Item-finding records:
=-=-=-=-=
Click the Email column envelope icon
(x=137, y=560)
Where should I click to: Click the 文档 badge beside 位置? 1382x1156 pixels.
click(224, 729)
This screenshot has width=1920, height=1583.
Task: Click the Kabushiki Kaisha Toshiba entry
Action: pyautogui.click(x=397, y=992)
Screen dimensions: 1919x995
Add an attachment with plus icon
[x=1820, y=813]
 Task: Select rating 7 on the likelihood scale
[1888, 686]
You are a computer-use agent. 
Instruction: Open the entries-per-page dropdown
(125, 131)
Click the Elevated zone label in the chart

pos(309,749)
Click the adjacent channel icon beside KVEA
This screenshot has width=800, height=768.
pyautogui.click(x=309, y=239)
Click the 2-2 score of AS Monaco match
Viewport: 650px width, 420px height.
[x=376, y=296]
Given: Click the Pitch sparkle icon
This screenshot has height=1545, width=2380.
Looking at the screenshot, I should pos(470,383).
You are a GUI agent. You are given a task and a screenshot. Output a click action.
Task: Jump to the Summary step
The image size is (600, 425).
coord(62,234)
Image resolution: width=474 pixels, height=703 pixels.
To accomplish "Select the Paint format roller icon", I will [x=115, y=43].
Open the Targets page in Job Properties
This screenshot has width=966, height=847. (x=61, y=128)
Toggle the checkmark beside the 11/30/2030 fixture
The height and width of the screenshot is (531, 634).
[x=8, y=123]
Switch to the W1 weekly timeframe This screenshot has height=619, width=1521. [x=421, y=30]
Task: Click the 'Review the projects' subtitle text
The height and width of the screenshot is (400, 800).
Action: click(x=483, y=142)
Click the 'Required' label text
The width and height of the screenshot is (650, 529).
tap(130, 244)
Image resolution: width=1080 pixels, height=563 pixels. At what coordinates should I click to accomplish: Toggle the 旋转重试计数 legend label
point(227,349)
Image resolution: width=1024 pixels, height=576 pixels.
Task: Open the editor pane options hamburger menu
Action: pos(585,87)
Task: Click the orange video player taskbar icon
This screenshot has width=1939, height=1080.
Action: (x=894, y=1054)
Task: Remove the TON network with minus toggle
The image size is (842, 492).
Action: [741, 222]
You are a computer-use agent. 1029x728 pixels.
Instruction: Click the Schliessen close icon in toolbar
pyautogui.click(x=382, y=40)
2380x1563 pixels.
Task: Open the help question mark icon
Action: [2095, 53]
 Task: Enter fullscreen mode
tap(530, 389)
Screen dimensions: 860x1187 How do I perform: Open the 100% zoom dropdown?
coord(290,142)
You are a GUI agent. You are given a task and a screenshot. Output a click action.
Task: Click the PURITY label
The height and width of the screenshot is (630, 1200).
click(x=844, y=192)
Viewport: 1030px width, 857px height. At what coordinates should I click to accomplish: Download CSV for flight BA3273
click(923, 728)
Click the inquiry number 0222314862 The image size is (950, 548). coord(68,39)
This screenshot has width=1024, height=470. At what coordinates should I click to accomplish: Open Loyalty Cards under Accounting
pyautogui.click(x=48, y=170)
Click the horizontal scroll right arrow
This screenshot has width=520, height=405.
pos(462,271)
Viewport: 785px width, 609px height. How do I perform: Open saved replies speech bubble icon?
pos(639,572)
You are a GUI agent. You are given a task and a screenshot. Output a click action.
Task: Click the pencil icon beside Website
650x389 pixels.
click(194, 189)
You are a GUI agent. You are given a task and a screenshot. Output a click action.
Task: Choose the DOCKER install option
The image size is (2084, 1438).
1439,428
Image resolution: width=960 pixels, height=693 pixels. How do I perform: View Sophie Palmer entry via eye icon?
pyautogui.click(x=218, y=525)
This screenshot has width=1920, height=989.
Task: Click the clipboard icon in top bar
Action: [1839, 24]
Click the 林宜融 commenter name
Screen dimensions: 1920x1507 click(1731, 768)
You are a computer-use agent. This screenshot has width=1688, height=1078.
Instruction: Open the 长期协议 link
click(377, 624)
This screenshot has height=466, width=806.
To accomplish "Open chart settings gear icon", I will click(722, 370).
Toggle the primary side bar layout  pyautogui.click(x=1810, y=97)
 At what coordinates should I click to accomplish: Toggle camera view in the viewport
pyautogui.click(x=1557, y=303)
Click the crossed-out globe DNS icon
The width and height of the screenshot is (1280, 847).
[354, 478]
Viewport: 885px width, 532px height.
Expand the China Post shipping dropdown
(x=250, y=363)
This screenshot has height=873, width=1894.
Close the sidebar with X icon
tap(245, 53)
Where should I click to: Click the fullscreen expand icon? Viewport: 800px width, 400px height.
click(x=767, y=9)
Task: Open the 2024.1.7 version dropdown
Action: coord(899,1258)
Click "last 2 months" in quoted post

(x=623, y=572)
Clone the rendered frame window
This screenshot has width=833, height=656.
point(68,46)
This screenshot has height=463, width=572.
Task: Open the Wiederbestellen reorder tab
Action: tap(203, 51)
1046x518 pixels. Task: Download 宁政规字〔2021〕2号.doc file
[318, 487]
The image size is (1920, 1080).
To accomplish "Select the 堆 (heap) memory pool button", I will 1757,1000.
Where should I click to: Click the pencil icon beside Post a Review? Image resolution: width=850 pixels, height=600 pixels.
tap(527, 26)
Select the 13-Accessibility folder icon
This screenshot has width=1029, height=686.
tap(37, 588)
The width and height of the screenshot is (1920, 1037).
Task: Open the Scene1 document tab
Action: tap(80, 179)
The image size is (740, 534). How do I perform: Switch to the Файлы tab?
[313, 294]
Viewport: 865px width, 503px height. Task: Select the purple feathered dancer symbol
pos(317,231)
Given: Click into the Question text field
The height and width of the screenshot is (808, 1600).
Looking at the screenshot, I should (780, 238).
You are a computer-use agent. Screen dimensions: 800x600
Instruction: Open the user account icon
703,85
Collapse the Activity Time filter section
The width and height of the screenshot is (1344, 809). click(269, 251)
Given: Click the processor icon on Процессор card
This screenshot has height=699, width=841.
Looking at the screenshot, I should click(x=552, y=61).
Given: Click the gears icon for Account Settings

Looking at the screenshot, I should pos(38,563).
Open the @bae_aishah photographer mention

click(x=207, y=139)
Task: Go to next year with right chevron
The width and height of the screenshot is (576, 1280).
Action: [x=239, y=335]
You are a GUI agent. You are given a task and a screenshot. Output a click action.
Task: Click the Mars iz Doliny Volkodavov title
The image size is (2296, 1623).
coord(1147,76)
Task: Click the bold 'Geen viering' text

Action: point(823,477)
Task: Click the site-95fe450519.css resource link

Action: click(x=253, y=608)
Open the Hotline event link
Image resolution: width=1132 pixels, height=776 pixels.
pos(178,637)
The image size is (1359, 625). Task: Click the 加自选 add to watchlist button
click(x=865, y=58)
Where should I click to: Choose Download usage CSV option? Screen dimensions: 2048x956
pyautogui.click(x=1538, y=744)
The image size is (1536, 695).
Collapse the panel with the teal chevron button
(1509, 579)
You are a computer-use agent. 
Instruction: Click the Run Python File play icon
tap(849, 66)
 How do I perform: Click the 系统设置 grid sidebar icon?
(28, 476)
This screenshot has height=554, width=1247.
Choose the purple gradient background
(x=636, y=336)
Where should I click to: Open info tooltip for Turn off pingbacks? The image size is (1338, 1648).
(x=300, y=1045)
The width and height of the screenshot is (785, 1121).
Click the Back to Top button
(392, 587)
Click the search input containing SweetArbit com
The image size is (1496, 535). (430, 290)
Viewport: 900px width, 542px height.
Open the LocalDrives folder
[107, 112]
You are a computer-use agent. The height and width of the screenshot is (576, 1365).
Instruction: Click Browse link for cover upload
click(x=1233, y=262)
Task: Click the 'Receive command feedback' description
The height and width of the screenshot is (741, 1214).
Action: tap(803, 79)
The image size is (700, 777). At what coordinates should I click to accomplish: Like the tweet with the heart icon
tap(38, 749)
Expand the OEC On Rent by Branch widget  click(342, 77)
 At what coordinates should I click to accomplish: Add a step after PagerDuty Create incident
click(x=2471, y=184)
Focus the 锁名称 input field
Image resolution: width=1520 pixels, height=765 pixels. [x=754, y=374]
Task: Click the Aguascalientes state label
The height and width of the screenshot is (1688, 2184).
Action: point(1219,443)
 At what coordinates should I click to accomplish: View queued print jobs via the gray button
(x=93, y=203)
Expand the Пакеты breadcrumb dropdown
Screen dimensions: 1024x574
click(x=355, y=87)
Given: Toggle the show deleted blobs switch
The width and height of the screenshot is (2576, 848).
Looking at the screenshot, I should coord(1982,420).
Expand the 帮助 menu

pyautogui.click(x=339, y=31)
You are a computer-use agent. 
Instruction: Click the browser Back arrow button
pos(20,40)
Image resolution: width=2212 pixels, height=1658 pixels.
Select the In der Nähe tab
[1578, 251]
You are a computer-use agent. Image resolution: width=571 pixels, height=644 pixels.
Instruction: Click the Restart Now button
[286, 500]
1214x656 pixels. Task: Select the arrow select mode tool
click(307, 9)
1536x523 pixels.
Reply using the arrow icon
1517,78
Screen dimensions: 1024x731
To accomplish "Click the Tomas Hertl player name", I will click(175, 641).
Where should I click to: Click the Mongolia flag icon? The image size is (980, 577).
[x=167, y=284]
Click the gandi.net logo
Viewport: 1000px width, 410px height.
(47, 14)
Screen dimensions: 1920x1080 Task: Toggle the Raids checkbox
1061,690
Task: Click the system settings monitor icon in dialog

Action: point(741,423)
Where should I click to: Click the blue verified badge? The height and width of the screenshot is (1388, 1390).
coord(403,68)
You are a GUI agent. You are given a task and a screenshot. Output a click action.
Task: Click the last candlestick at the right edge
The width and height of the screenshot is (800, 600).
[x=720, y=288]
=-=-=-=-=
■ **EXERCISE**
Put the lines from the start of the records through the line containing "[1888, 686]" into a Markdown table with the columns Row and Line, leaving out any blank lines.

■ **RESPONSE BELOW**
| Row | Line |
|---|---|
| 1 | Click the Email column envelope icon |
| 2 | (x=137, y=560) |
| 3 | Where should I click to: Click the 文档 badge beside 位置? 1382x1156 pixels. |
| 4 | click(224, 729) |
| 5 | This screenshot has width=1920, height=1583. |
| 6 | Task: Click the Kabushiki Kaisha Toshiba entry |
| 7 | Action: pyautogui.click(x=397, y=992) |
| 8 | Screen dimensions: 1919x995 |
| 9 | Add an attachment with plus icon |
| 10 | [x=1820, y=813] |
| 11 |  Task: Select rating 7 on the likelihood scale |
| 12 | [1888, 686] |